A hospital records the length of stay (in days) for a random sample of 40 patients admitted with a specific diagnosis. The results are: \(\bar{x} = 6.4\) days, \(S = 3.1\) days.

Point estimate of the population mean:

\[\hat{\mu} = \bar{x} = 6.4 \text{ days}\]

Estimated standard error:

\[\widehat{\text{SE}} = \frac{S}{\sqrt{n}} = \frac{3.1}{\sqrt{40}} = \frac{3.1}{6.32} \approx 0.49 \text{ days}\]

Interpretation: the best single estimate of the average length of stay for all patients with this diagnosis is 6.4 days. The standard error of 0.49 days tells us that if we repeated this study many times, the sample mean would typically fall within about 0.49 days of the true mean.
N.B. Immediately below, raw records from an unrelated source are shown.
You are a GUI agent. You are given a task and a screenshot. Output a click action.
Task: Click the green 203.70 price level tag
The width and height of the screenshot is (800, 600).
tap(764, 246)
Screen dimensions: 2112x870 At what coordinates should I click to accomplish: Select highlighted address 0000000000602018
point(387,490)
Effect of sample size on precision

Same population (\(\mu = 6.4\), \(S = 3.1\)), different sample sizes:

\(n\) \(\widehat{\text{SE}} = S/\sqrt{n}\) Interpretation
10 \(3.1/\sqrt{10} \approx 0.98\) Mean known to within ~1 day
40 \(3.1/\sqrt{40} \approx 0.49\) Mean known to within ~0.5 days
160 \(3.1/\sqrt{160} \approx 0.25\) Mean known to within ~0.25 days
640 \(3.1/\sqrt{640} \approx 0.12\) Mean known to within ~0.12 days

Each fourfold increase in \(n\) halves the standard error. Precision improves with more data, but with diminishing returns.

Example icon

Why the sample mean works: the CLT

The Central Limit Theorem guarantees that \(\bar{X}\) is approximately normally distributed for large \(n\), regardless of the shape of the population. This is what makes the sample mean universally useful:

Means of samples from a heavily right-skewed exponential population converge to normality as n increases

Figure 2: Means of samples from a heavily right-skewed exponential population converge to normality as n increases

Even starting from a heavily skewed exponential distribution, the sampling distribution of \(\bar{X}\) is already approximately normal by \(n = 30\).

💡 When to use z vs t for inference about the mean

The choice depends on what is known:

  • \(\sigma\) known: use the standard normal \(Z = (\bar{X} - \mu)/(\sigma/\sqrt{n})\). Rare in practice.
  • \(\sigma\) unknown, \(n\) large: the \(t\) distribution with \(n-1\) degrees of freedom. For \(n \geq 30\) it is nearly indistinguishable from the normal.
  • \(\sigma\) unknown, \(n\) small: the \(t\) distribution is essential. It has heavier tails to account for the additional uncertainty from estimating \(\sigma\).

In practice: always use \(t\) when \(\sigma\) is unknown. For large \(n\), \(t\) and \(z\) give the same result anyway.